Avisos de Marcelo e de Guterres na Comunidade Islâmica de Lisboa
Comunidade Islâmica de Lisboa (CIL) comemorou ontem 50 anos de vida com sessão na mesquita da capital. Marcelo Rebelo de Sousa agraciou-a com a Ordem da Liberdade
Celebrações da CIL juntaram Marcelo, Guterres e todos os antigos presidentes da República (na imagem, Jorge Sampaio)
JOÃO PEDRO HENRIQUES O tom geral foi de elogio ao “humanismo” da Comunidade Islâmica de Lisboa (CIL) mas o Presidente da República não se coibiu de deixar um aviso: “Consigam as futuras lideranças da comunidade respeitar e prosseguir o legado dos seus fundadores.”
A frase foi proferida ontem pelo Chefe do Estado na Mesquita de Lisboa, numa cerimónia comemorativa dos 50 anos da CIL. Concluindo a sua intervenção, Marcelo Rebelo de Sousa agraciou a CIL, na pessoa do seu presidente, Abdul Vakil, com a Ordem da Liberdade. Por aquilo que, no seu entender, a CIL tem representado de “entusiasmo pela mensagem de diálogo, ecumenismo, dádiva e paz, no fundo, de liberdade religiosa, de liberdade como um todo”, qualidades que, no seu entender, “caracterizam o islão em Portugal” e que tornaram “bem legítima” a condecoração atribuída.
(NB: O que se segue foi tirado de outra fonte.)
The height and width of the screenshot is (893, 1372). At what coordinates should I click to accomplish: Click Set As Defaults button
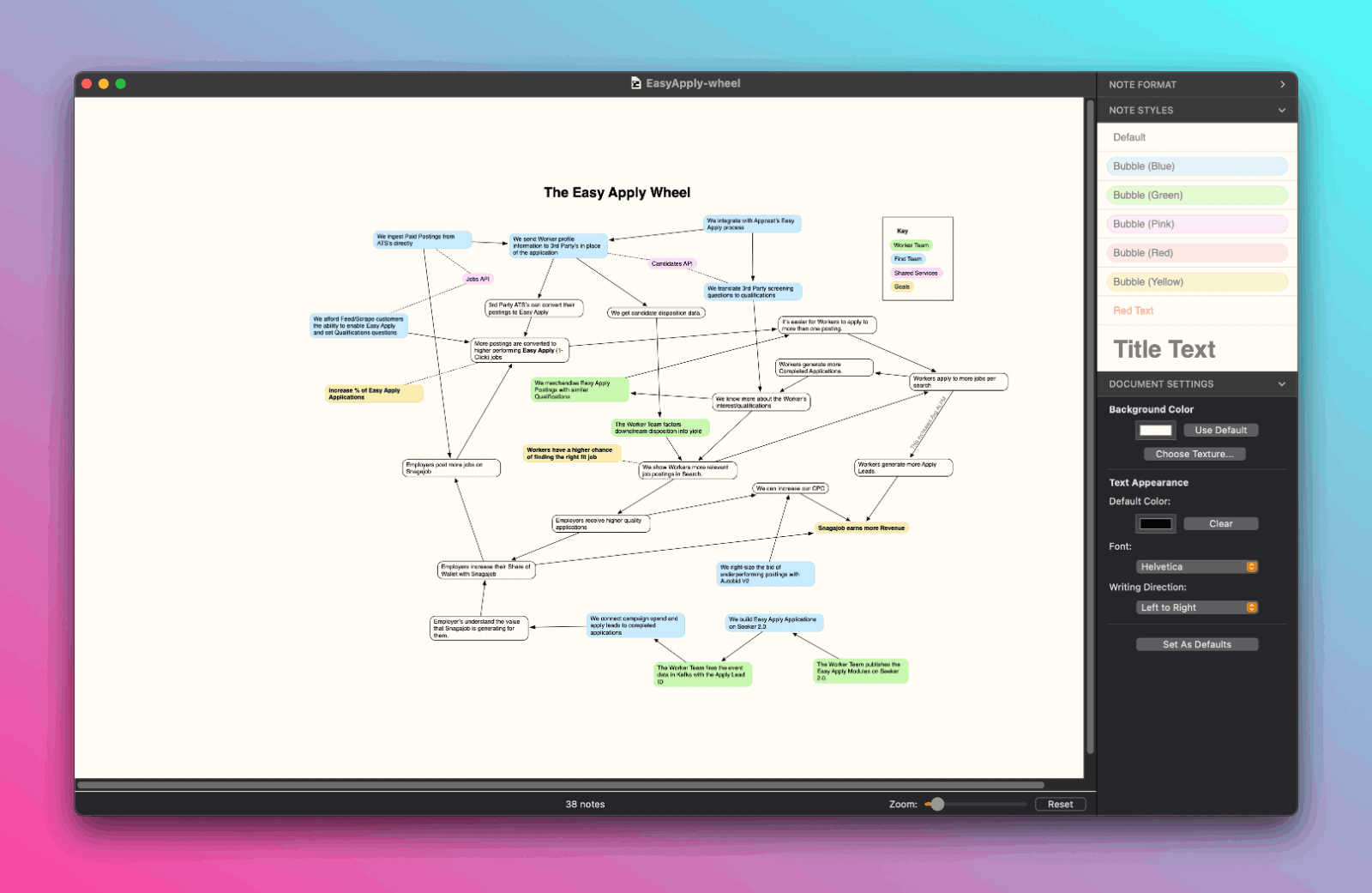tap(1196, 644)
Numa cerimónia em que participaram também o secretário-ge- ral das Nações Unidas, António Guterres, todos os antigos presidentes da República (Ramalho Eanes, Jorge Sampaio e Cavaco Silva), bem como o presidente da Assembleia da República, Ferro Rodrigues, e o presidente da Câmara de Lisboa, Fernando Medina, Marcelo saudou o papel da Mesquita de Lisboa na “integração de cidadãos de várias origens”. “O islão que aqui se vive é um islão da diáspora”, afirmou, depois de recordar que a CIL teve origem em muçulmanos oriundos de Moçambique – mas acolhendo agora não só pessoas já nascidas em Portugal mas também provenientes de várias partes do mundo e não apenas daquela ex-colónia portuguesa.
Para o Presidente, a CIL é “um exemplo importante” num mundo “onde grassam exemplos de incompreensão pelo próximo, que levam a extremismos e violência”. E isto por colocar “a tónica numa mensagem de paz, de abertura, de diálogo e de ecumenismo” e atuar “de forma concreta e empenhada na resolução de problemas sociais”.
Citando Fernando Pessoa, disse que “a alma árabe é o fundo da alma portuguesa, o que vai muito além de um conjunto de palavras de raiz árabe existente no nosso léxico”. “Com efeito – prosseguiu –, a presença árabe e a herança islâmica permitiram que se desenvolvesse um espírito ecuménico e de abertura entre os portugueses, que resulta de uma convergência de diferentes culturas e credos.” Além do mais, o princípio da liberdade religiosa consagrado na Constituição está “irreversivelmente enraizado” na sociedade portuguesa – e “negá-lo é negar a nossa natureza”.
Num momento posterior da sessão foi a vez de António Guterres intervir. Num aviso tendo já como alvo a sociedade portuguesa em geral, o secretário-geral da ONU diria: “Não devemos ter ilusões. Às vezes há a ideia de que os outros europeus são maus e nós somos bons. Não é tanto assim. Em Portugal também há manifestações de racismo, xenofobia, também há formas de antissemitismo e de ódio antimuçulmano”.
Porém, ressalvou, “felizmente que apesar de tudo tem havido algum investimento no sentido de evitar que essas manifestações penetrem no centro da nossa vida política” e isso “distingue Portugal de outros países europeus, onde tal veneno já atingiu o centro de decisão política”. Há no entanto que não confiar demasiado: “Este investimento no pluralismo e na coesão tem de ser continuado e com uma grande persistência.”
Para o secretário-geral da ONU, “a diversidade é uma fonte de riqueza, não é uma ameaça [mas]só por si não garante a harmonia de uma sociedade”. Para que haja “efetivo pluralismo e uma coesão”, tem de haver “um grande investimento”, envolvendo governos, autarquias, líderes religiosos e sociedade civil.
Baseando-se numa experiência pessoal no Irão enquanto chefe do ACNUR (Alto Comissariado das Nações Unidas para os Refugiados), Guterres atestou que, nas boas práticas de acolhimento de refugiados, “não há nada que não esteja no islão desde o princípio”. Por exemplo, “a proteção conferida aos crentes e não crentes”.